L’État a mis en place un programme national de dépistage, entièrement pris en charge et accessible à tous. Aucune démarche à faire : les centres régionaux de coordination des dépistages des cancers (CRCDC) envoient aux personnes concernées une invi­tation à se faire dépister. Et sont relancées quelques mois plus tard si cela n’a pas été fait. À l’heure actuelle, ce programme inclut trois dépistages : cancer du sein, du col de l’utérus et colorectal. Un quatrième, pour le cancer du poumon, via un scanner thoracique, devrait prochai­nement s’ajouter, la Haute Autorité de santé encourageant le déploiement d’un programme piloté par l’INCa. « C’est la première marche vers un dépistage organisé à large échelle d’ici quatre à cinq ans », indique Frédéric de Bels. Logiquement, il devrait concerner les gros fumeurs, sevrés ou non, mais les modalités sont à préciser (catégorie d’âge, nombre de paquets par jour, durée du sevrage, etc.). Les personnes ayant un risque élevé à très élevé (antécédent personnel ou familial), qui ne relèvent pas de ces campagnes, se voient proposer une surveillance spécifique et d’autres modes de dépistage (IRM, échographie, consul­tation d’oncogénétique).

Double lecture

Le cancer du sein est le plus fréquent chez les femmes et constitue la prin­cipale cause de mortalité chez elles. 59 000 nouveaux cas sont diagnostiqués chaque année, et 80 % touchent les plus de 50 ans. Le dépistage a lieu tous les deux ans et s’adresse aux femmes de 50 à 74 ans. Il consiste en une mammographie (une radio­graphie mammaire) et un examen des seins par palpation, et, si besoin, une échographie. Dans le cadre du dépistage organisé, « la mammo­gra­phie bénéficie de deux lectures, par deux radiologues indépendants, qui permettent de réduire le risque de résultats faux négatifs, dans le cas où une anomalie n’aurait pas été repérée », précise Frédéric de Bels. À partir de 25 ans, il est recommandé de faire examiner ses seins au moins une fois par an par un professionnel de santé (médecin, gynécologue, sage-femme) et de rester attentif à tout signe paraissant anormal (appa­rition d’une boule, modification de la forme ou de l’aspect des seins), auquel cas des examens complé­mentaires seront prescrits (microbiopsie, IRM mammaire, etc.).

Test à domicile

Chaque année, le cancer colorectal, ou cancer du côlon-rectum, touche 43 000 Français et est responsable de 17 000 décès.
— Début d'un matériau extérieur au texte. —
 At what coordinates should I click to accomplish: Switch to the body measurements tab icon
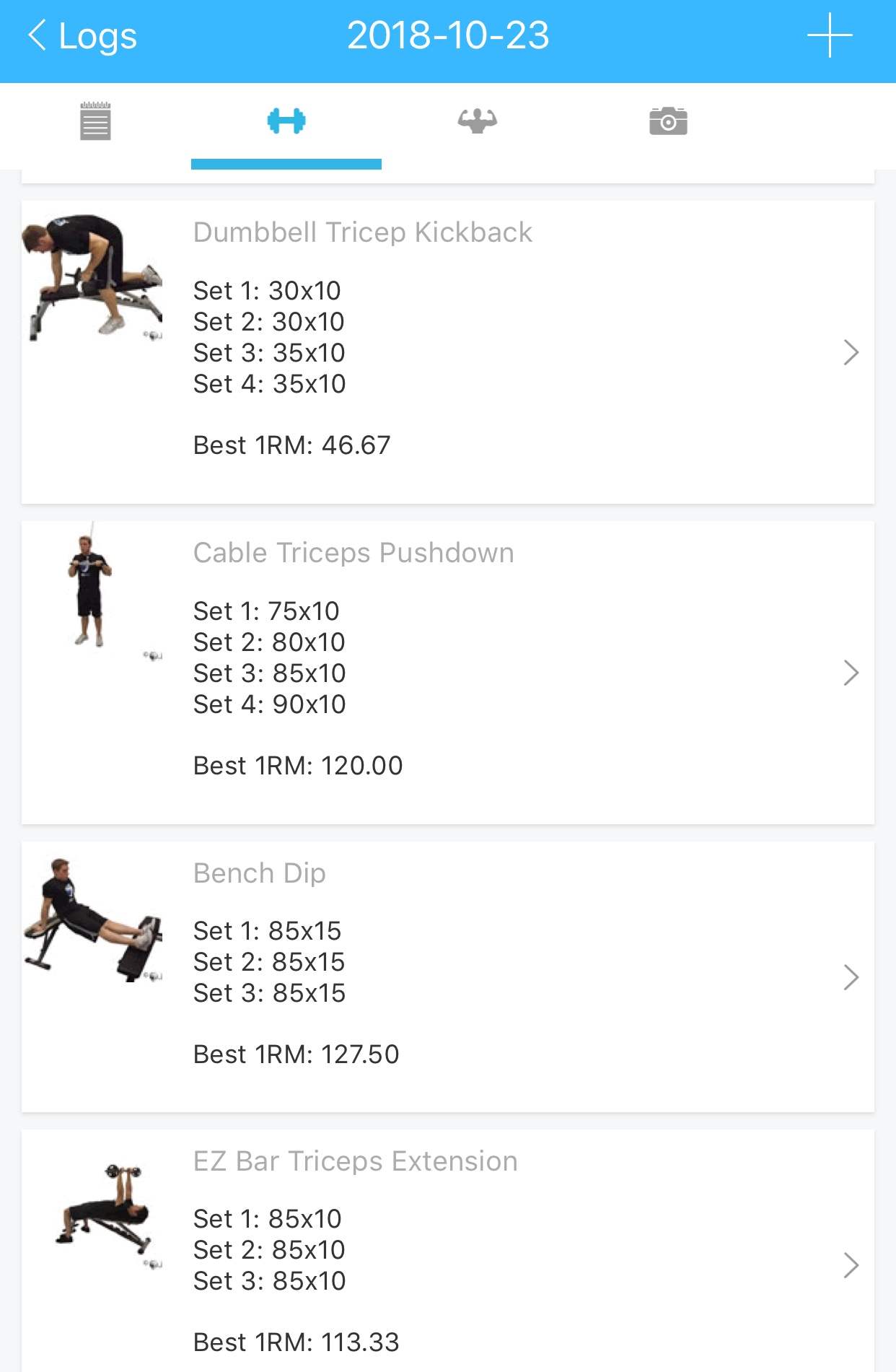[x=477, y=121]
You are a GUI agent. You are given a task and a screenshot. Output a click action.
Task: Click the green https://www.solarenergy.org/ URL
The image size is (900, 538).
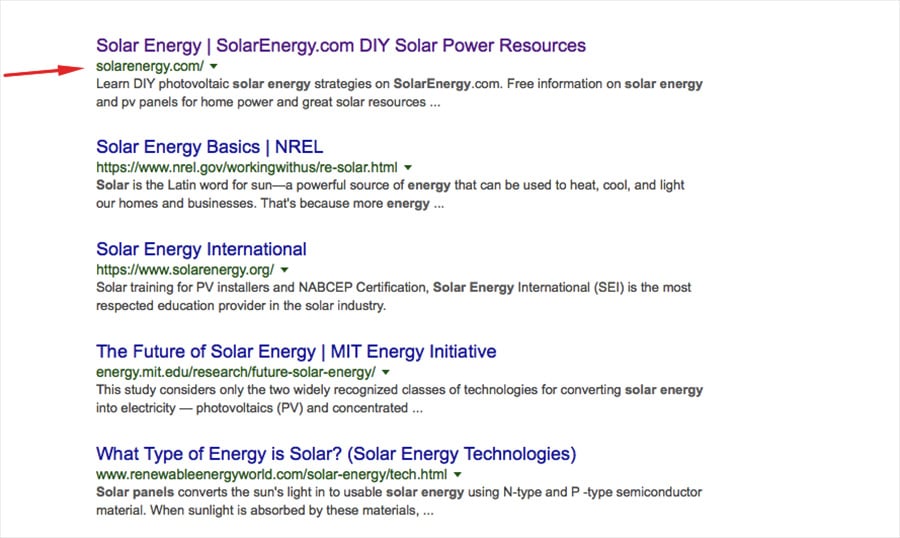tap(184, 270)
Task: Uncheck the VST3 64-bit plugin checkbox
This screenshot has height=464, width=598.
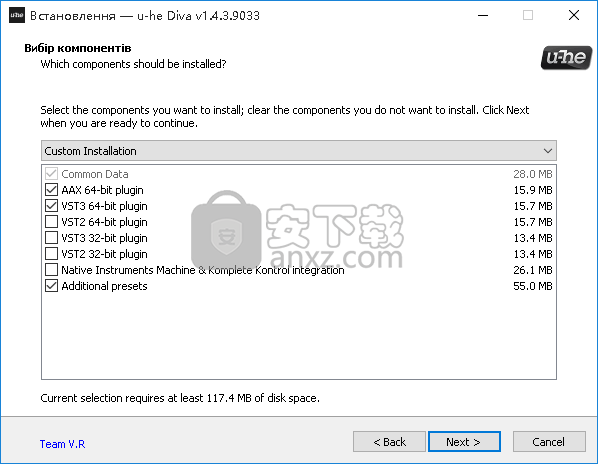Action: [51, 206]
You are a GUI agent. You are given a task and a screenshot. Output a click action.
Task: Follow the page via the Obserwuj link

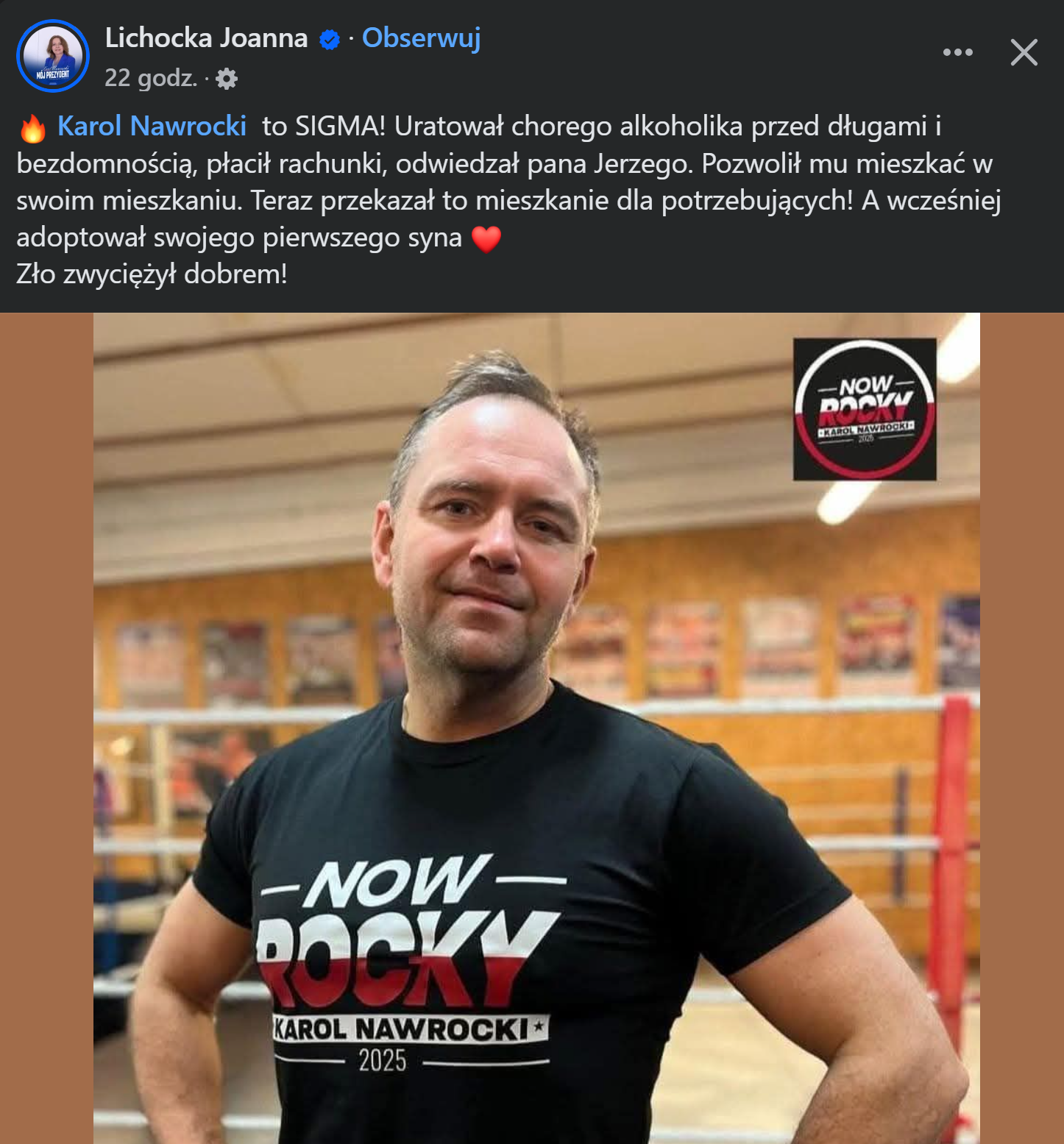coord(421,38)
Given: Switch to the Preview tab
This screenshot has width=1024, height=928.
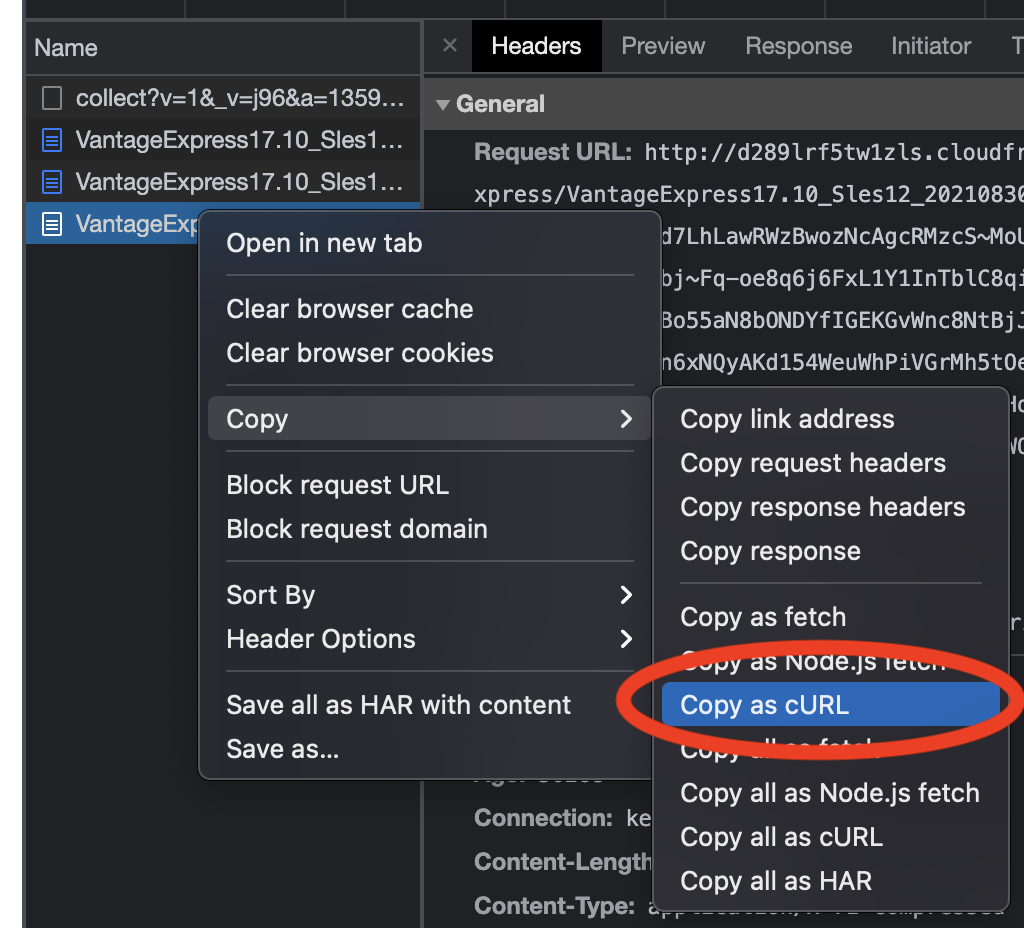Looking at the screenshot, I should point(663,45).
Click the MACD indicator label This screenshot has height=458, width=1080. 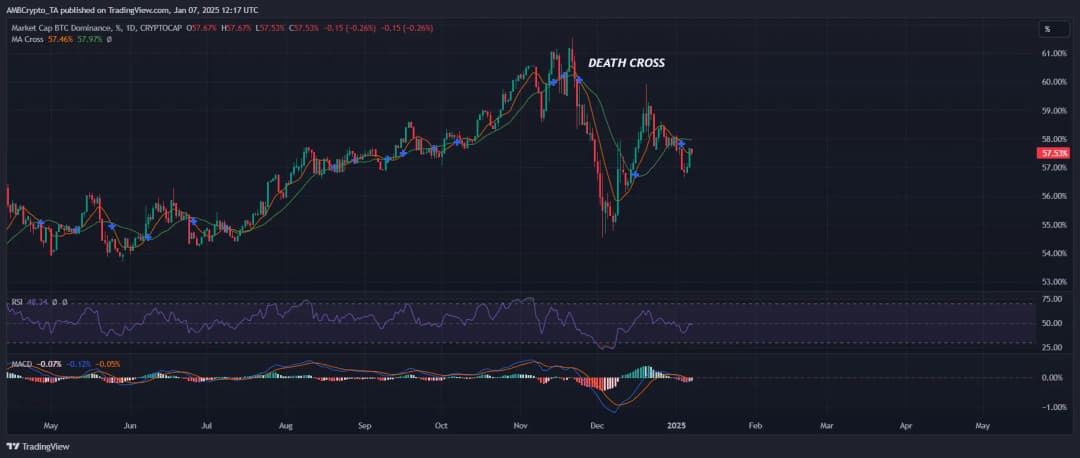pos(21,364)
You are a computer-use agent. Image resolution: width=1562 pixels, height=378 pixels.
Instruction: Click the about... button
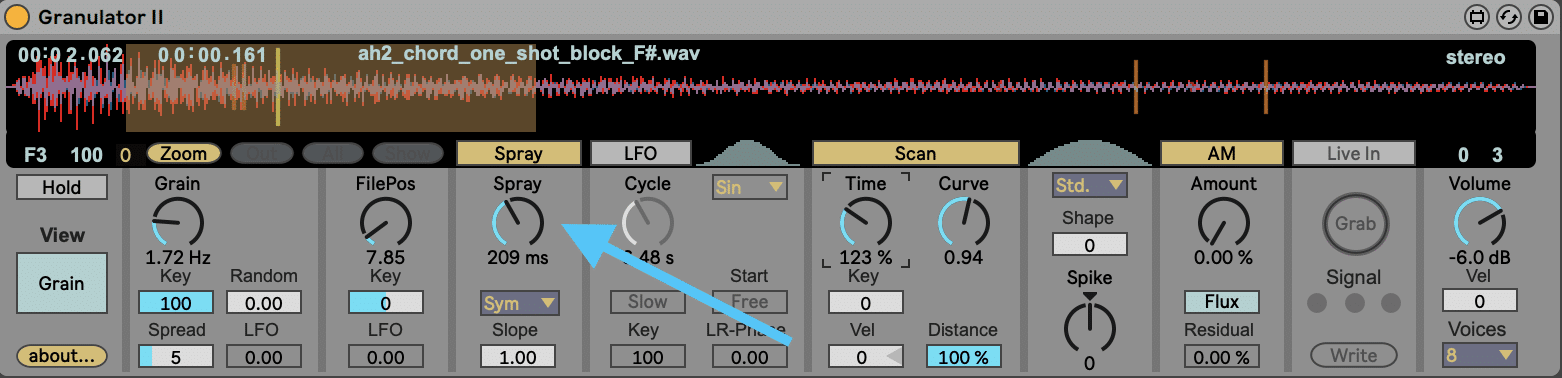(62, 355)
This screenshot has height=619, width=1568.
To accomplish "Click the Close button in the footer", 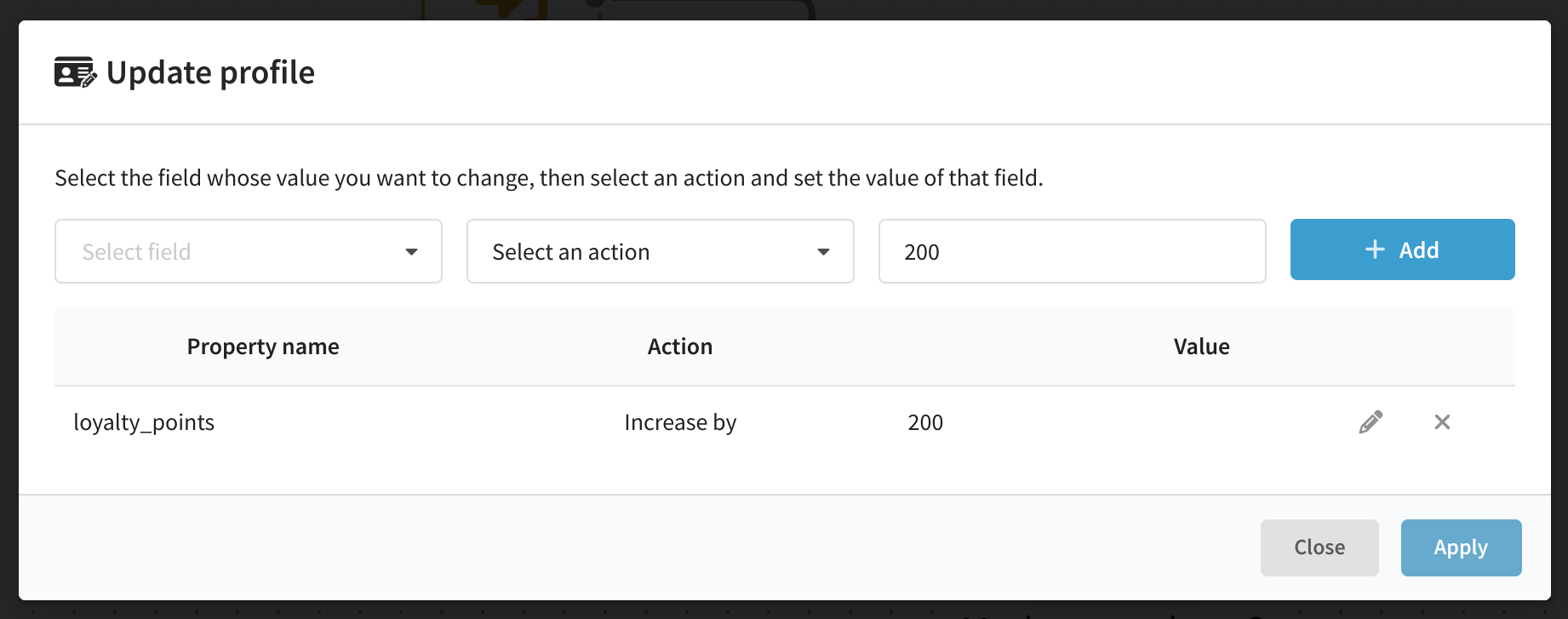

Repéré tôt, il peut être guéri 9 fois sur 10. Le dépistage, entre 50 et 74 ans, tous les deux ans, se fait au moyen d’un test rapide, remis par un médecin (généraliste, gastro-­entérologue, gyné­cologue), à réaliser chez soi. Il consiste à prélever un échantillon de selles à envoyer ensuite au labo­ratoire dont l’adresse est indiquée sur l’enveloppe. Le test peut aussi être retiré auprès de votre pharmacien ou commandé en ligne sur monkit.depistage-colorectal.fr. Des questions vous seront posées au préalable pour vérifier si ­ce dépistage vous concerne. Ce test immuno­logique permet de révéler la présence de sang dans les selles, car certains polypes et cancers provoquent des saignements minimes quasiment impossibles à détecter. Si le résultat est positif (4 % des cas), une colos­copie sera pratiquée. Cela ne signifie pas que vous avez un cancer mais il faut déterminer l’origine de cette présence de sang. « En cas de saignements évidents, il n’est pas utile de faire ce test car il sera forcément positif. Il faut consulter son médecin », détaille Frédéric de Bels. 

Frottis cervico-utérin

Le cancer du col de l’utérus est provoqué par des virus de la famille des papil­lomavirus humains (HPV), sexuellement transmissibles, à l’origine d’infections et de possibles lésions précancéreuses. Chaque année, plus de 3 000 nouveaux cas sont découverts. Un frottis cervico-­utérin doit être pratiqué par un professionnel assurant un suivi gynécologique. Il consiste à prélever des cellules du col de l’utérus au fond du vagin pour rechercher des cellules précancéreuses via un examen cyto­logique, pour les 25-29 ans (tous les trois ans, après deux contrôles consécutifs à un an d’intervalle), ainsi que la présence d’un papillomavirus à haut risque (HPV-HR) pour les femmes âgées de 30 à 65 ans (tous les cinq ans). En cas de résultat positif, cela signifie que le virus ou des cellules anormales ont été détectées et qu’il faut pratiquer des examens complémentaires. Pour faciliter l’accès à ce dépistage, « le nouveau test de dépistage APV, ou autoprélèvement vaginal, à faire chez soi, devrait être prochainement proposé », indique le responsable du département prévention à l’INCa. Le mode d’emploi est simple : une petite brossette, ou écouvillon, est introduite dans le vagin afin de récupérer quelques cellules par légers frottements. 

Suivi régulier

S’il n’existe pas de dépistage organisé pour les cancers de la peau, une certaine vigilance est de mise, surtout si vous avez un phototype à risque (nombreuses taches de rousseur, grains de beauté larges et irréguliers, peau claire, etc.). Il est conseillé de faire un auto-examen régulier de sa peau, de la tête aux pieds, tous les trois mois, et de consulter un dermatologue une fois par an. En prévention, il s’agira de ne pas s’exposer de façon excessive au soleil, de préférer l’ombre et de fuir les cabines de bronzage, responsa­bles de 400 cancers cutanés par an.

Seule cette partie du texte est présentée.